The CBO predicts 24 million more people would lack health insurance in America by 2026, including 14 million by 2018. Notably, less than 10 percent of this decrease is explained by fewer individuals buying coverage on the individual market. There are several ways the bill would increase the ranks of the uninsured:
- Roughly 7 million fewer people would receive health insurance coverage through their employer.
- Roughly 14 million fewer people would be enrolled in Medicaid.
- Roughly 2 million fewer people would purchase coverage through the individual market.
The AHCA would also fail to curtail premium increases in a meaningful way, and would not address the high out-of-pocket costs for Americans shopping for health insurance on the individual market. In fact, under the AHCA, the federal government would provide much less assistance for either than is done under current law. By the CBO’s calculations, the federal assistance that helps people afford health insurance premiums and other out-of-pocket costs would be cut by $312 billion, or 46 percent, by 2026.
When discussing premiums, it is important to note the difference between the “sticker price” of premiums that shoppers see in the market and the out-of-pocket premium shoppers actually pay after taking any available premium assistance into account. At the same time that federal premium assistance decreases — causing out-of-pocket premium prices to increase — the CBO predicts that the sticker price of insurance premiums will also rise 15 to 20 percent in 2018 and 2019. It is important to note that this is a 15 to 20 percent increase on top of the sticker price premium increases that would already occur without any law changes.
Under the AHCA, the sticker price of premiums is predicted to start falling in 2020, but the out-of-pocket price that many Minnesotans pay will be higher because of cuts in assistance. These lower average sticker prices come at a high price for older Americans: the CBO writes that the reduction in average sticker price premiums will partially occur because so many shoppers aged 50-64 will drop out of the market altogether. That’s partially because under the AHCA, insurers will be allowed to charge these older people five times as much as their younger neighbors. That is a big change from today, when they are only allowed to charge them three times as much. In other words, one reason the average sticker price premium will be lower because many older Americans simply won’t have insurance.
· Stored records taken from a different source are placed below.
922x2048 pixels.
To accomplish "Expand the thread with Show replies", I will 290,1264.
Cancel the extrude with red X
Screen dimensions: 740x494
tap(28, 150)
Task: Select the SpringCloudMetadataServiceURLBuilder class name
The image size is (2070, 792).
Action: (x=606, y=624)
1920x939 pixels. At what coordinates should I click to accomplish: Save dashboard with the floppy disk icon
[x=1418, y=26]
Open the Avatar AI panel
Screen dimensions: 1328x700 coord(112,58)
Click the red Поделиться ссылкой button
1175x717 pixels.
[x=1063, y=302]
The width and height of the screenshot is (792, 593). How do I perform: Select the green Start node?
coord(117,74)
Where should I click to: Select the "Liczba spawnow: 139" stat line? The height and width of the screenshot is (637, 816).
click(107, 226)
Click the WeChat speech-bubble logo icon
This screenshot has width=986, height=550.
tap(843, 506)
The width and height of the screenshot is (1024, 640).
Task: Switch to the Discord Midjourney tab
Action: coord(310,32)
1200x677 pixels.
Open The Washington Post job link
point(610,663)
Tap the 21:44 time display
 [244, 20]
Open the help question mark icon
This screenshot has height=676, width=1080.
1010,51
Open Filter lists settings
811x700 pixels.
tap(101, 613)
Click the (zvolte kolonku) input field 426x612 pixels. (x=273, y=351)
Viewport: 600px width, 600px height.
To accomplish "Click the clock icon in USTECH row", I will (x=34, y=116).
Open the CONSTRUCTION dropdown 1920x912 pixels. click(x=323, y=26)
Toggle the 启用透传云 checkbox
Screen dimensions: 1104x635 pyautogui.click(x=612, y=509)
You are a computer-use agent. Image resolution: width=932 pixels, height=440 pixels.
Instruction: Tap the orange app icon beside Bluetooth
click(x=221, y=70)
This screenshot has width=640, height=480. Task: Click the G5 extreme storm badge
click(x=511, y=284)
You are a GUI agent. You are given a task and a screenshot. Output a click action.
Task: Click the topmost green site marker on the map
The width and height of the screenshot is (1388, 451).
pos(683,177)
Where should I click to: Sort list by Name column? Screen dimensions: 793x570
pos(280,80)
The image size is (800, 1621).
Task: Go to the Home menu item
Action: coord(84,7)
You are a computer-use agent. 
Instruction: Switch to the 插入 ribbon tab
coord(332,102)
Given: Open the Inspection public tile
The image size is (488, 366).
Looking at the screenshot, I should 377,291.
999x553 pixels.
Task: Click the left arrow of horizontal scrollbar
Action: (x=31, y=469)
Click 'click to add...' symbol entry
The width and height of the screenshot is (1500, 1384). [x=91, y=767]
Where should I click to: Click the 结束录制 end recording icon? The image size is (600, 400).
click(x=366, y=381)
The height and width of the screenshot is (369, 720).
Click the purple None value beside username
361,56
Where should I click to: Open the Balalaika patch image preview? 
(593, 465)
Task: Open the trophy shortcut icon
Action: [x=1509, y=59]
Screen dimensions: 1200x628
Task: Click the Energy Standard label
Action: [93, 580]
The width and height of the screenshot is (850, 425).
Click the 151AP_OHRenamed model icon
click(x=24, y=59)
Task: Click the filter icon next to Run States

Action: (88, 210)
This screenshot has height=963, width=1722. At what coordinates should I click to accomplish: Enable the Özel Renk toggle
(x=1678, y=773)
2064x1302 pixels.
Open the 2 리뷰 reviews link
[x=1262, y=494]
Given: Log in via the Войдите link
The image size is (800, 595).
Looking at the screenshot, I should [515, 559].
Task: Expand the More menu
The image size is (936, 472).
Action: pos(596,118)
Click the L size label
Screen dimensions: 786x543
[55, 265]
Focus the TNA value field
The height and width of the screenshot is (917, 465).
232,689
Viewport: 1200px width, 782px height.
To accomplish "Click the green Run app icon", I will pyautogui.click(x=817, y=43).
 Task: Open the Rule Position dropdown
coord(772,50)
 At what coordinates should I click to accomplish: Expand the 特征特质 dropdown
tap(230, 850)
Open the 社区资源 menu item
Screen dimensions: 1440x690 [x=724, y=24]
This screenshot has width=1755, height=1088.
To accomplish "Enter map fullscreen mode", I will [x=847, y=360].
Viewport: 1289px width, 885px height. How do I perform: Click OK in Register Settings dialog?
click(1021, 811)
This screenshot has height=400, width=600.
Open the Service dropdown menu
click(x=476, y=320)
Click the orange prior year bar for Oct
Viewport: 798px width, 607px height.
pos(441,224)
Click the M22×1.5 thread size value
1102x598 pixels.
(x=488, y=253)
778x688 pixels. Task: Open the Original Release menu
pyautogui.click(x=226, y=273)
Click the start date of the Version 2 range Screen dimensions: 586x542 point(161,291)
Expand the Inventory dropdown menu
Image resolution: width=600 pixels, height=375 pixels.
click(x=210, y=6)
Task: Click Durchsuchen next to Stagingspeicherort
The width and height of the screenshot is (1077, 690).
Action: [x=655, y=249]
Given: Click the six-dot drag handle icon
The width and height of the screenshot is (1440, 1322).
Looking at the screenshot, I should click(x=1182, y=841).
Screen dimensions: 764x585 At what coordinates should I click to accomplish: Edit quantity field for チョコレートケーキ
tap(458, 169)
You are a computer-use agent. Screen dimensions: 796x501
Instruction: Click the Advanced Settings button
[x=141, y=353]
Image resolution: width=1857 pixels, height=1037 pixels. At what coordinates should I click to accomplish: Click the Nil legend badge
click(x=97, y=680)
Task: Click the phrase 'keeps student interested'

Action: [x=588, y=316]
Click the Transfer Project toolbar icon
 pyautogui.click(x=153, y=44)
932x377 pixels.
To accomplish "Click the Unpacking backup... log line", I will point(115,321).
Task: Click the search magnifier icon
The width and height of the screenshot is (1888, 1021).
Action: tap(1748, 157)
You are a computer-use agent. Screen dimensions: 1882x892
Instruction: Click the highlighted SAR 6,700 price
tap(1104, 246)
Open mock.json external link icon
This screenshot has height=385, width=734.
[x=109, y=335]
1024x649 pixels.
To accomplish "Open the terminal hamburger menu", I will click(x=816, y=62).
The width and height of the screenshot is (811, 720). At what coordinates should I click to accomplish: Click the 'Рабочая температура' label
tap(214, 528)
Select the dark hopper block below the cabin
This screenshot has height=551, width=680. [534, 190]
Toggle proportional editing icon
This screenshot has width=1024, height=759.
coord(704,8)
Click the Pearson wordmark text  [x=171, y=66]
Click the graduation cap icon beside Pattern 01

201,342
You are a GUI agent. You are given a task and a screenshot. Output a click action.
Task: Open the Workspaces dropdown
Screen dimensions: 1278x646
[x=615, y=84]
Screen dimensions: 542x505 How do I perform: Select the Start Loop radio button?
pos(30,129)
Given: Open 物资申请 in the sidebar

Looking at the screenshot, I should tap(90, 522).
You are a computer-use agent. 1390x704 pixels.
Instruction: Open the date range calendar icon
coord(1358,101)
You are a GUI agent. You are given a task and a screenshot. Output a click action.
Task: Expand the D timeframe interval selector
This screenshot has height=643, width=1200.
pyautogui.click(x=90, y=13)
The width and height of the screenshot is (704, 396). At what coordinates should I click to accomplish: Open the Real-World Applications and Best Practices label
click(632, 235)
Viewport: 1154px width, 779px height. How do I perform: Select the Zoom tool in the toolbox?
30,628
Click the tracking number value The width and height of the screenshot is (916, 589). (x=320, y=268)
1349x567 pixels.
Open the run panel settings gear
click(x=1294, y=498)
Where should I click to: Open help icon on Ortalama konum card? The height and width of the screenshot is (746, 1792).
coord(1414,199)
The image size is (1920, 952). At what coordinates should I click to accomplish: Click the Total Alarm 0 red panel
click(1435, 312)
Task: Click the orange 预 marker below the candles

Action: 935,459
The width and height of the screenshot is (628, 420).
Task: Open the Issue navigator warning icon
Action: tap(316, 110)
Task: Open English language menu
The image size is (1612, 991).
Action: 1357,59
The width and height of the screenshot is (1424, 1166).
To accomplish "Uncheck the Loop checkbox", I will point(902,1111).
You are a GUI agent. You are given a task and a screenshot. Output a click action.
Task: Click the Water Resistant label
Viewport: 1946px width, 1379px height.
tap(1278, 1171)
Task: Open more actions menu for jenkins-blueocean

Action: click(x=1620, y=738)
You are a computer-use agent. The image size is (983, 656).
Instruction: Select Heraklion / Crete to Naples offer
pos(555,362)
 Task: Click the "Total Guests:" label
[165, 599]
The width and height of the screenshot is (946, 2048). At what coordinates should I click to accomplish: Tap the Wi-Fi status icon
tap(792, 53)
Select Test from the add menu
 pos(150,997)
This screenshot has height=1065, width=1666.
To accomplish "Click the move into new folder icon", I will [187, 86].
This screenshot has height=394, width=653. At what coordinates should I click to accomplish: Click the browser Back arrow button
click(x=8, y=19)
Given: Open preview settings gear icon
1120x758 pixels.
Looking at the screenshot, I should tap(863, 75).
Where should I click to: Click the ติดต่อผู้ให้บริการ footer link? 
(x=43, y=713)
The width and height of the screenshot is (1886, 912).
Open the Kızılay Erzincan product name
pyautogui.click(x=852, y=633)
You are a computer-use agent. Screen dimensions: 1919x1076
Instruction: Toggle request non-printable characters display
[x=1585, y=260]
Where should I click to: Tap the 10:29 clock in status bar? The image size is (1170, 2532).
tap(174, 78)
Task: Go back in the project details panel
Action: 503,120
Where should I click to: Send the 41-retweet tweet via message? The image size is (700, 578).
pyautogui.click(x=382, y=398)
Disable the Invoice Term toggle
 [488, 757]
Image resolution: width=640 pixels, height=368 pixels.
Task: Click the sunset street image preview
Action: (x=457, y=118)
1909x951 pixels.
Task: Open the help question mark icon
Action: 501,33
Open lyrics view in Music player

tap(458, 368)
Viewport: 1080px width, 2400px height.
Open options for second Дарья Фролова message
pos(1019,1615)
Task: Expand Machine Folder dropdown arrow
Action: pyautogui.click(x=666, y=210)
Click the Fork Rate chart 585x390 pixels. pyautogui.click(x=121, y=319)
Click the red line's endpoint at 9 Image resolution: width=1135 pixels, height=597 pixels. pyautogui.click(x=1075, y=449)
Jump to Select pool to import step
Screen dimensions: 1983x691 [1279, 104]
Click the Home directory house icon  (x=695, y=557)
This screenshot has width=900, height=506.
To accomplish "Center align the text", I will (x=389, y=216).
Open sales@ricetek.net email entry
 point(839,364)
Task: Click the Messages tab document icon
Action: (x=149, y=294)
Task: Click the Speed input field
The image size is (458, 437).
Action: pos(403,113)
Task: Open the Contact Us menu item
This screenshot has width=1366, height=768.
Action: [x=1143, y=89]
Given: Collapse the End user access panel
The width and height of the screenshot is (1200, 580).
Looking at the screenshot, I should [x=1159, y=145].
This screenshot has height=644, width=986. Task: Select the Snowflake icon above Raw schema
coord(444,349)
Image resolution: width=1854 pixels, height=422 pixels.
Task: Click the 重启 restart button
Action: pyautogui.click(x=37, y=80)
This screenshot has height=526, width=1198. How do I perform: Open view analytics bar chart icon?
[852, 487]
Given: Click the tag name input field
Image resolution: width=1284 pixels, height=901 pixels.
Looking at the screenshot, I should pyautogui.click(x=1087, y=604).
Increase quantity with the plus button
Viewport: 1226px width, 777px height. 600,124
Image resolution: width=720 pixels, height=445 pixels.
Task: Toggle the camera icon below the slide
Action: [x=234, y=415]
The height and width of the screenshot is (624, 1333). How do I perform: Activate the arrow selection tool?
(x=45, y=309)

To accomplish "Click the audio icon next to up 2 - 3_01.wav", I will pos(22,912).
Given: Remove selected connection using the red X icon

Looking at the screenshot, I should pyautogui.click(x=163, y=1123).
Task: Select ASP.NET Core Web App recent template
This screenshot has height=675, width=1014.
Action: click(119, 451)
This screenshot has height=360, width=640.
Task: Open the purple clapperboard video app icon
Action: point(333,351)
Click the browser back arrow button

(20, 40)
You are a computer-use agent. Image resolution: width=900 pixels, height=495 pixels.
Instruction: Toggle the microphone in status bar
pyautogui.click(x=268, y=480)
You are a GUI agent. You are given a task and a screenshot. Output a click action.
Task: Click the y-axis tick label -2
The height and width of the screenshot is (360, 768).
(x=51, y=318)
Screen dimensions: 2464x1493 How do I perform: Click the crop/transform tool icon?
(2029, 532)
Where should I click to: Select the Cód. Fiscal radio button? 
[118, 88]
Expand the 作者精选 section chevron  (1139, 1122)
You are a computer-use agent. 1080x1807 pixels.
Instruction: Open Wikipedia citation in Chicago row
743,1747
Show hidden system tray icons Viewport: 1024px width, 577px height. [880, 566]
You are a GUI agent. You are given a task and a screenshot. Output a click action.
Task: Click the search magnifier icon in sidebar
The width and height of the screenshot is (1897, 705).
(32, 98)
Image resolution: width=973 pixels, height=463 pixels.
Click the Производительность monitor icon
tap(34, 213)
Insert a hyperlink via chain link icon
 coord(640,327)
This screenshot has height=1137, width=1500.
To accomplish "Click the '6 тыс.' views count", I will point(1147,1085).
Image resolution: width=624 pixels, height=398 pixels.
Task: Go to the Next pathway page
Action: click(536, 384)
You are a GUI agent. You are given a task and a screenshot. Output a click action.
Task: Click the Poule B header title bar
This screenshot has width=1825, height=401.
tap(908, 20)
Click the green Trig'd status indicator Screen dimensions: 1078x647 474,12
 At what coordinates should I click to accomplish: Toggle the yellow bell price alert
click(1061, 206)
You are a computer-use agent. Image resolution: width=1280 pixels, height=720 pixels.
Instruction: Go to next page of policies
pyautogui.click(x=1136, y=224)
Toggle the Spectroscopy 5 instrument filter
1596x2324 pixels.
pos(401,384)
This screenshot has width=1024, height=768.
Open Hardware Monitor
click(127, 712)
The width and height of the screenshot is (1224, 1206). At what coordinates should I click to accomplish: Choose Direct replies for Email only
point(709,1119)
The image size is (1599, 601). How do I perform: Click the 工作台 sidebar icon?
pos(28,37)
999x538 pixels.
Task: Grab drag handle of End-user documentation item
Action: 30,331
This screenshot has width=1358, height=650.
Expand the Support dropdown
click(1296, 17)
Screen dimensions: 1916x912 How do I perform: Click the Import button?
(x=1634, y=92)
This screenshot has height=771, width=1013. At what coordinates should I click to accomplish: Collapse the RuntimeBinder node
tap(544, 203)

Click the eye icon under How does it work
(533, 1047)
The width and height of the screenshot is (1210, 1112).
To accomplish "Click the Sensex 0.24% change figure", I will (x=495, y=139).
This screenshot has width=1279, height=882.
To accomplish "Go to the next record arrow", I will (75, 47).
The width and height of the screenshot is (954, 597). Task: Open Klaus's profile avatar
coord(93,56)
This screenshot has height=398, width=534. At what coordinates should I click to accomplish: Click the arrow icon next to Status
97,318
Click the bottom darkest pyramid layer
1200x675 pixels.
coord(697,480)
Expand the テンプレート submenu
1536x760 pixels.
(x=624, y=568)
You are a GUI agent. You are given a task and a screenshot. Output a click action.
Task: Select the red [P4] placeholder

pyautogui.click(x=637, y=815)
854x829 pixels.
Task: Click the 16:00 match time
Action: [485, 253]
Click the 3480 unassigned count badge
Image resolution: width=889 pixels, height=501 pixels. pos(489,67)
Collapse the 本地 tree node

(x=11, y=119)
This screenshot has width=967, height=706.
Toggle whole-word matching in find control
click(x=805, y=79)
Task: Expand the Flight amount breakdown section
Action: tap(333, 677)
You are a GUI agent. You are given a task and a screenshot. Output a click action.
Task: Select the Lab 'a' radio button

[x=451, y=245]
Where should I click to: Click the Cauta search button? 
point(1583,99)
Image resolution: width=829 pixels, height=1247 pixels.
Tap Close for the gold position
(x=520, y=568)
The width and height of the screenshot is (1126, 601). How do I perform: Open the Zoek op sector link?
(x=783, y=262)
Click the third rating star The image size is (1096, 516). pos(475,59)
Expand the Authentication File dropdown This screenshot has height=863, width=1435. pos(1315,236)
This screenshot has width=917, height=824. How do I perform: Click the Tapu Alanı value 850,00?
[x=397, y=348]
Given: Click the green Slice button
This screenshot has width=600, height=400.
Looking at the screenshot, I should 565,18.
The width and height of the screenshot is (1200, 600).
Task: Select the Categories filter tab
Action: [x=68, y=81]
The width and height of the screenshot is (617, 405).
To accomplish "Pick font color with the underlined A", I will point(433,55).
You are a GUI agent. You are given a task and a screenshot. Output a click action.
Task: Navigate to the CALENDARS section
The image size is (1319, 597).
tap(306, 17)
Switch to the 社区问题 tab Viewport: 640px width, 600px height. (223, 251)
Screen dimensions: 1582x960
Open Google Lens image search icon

With the AHCA, many people will be paying more for less coverage. That’s because higher out-of-pocket premiums will pay for lower-quality insurance as measured by actuarial value. “Actuarial value” describes the share of medical costs covered by an insurance plan, as opposed to the share paid by patients. The CBO projects that typical plans under the AHCA will carry lower actuarial values. That’s bad news for the roughly 9 percent of Minnesotans under age 65 who find insurance on the individual marketplace. The following chart from the report lays out an illustrative example:
In the example above, only the 21-year-old would actually pay less in out-of-pocket premiums relative to current law. The 64-year-old would see a staggering $12,900 increase in their out-of-pocket premium costs. Meanwhile, all three people would see a 22 percentage point decrease in their actuarial value, meaning that when they actually need to purchase health care, they’ll be paying even more out-of-pocket.
The damage that would be done by the AHCA becomes more clear with each new report analyzing its impact. Federal policymakers must put the brakes on this legislation and go back to the drawing board to find solutions that will help more Minnesota families afford health care, instead of increasing the number of uninsured and raising costs for many.